Records contained in a dataset

----

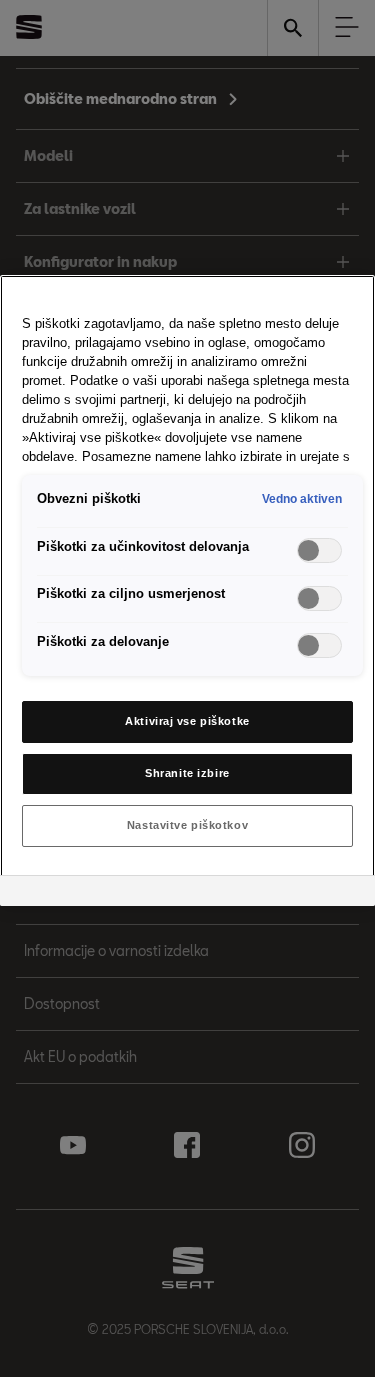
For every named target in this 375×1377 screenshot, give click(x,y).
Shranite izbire (187, 773)
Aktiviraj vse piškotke (187, 721)
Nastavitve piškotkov (187, 825)
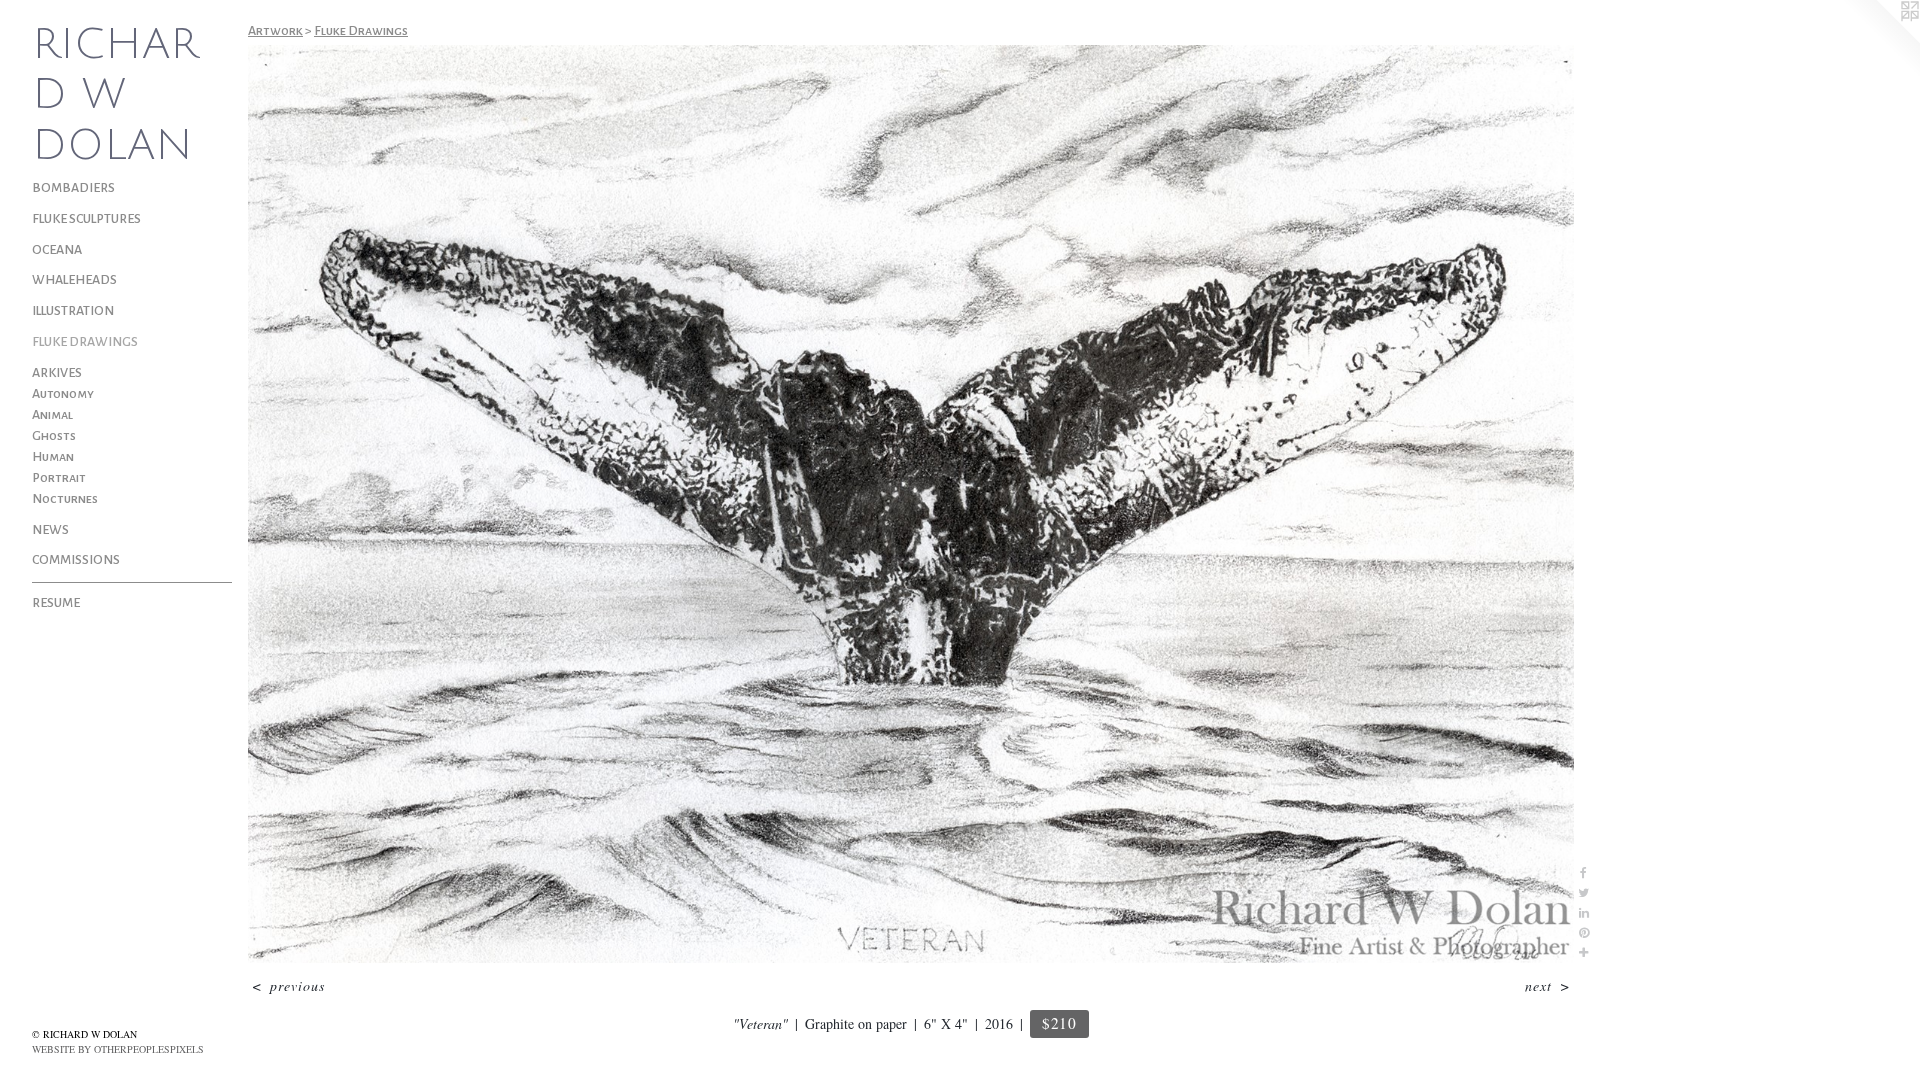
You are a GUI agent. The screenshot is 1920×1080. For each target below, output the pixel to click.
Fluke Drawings (85, 342)
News (50, 530)
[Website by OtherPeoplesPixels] (1880, 40)
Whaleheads (74, 280)
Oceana (57, 250)
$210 (1059, 1023)
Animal (52, 415)
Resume (56, 603)
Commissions (76, 560)
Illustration (73, 311)
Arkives (57, 373)
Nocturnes (65, 499)
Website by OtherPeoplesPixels (118, 1049)
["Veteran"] (911, 504)
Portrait (59, 478)
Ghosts (54, 436)
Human (53, 457)
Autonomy (63, 394)
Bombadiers (73, 188)
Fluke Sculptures (86, 219)
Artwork (275, 31)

----

Give an exact reproduction of the lines from the one with "Arkives (57, 373)" to the final line of the entries, including both.

Arkives (57, 373)
Nocturnes (65, 499)
Website by OtherPeoplesPixels (118, 1049)
["Veteran"] (911, 504)
Portrait (59, 478)
Ghosts (54, 436)
Human (53, 457)
Autonomy (63, 394)
Bombadiers (73, 188)
Fluke Sculptures (86, 219)
Artwork (275, 31)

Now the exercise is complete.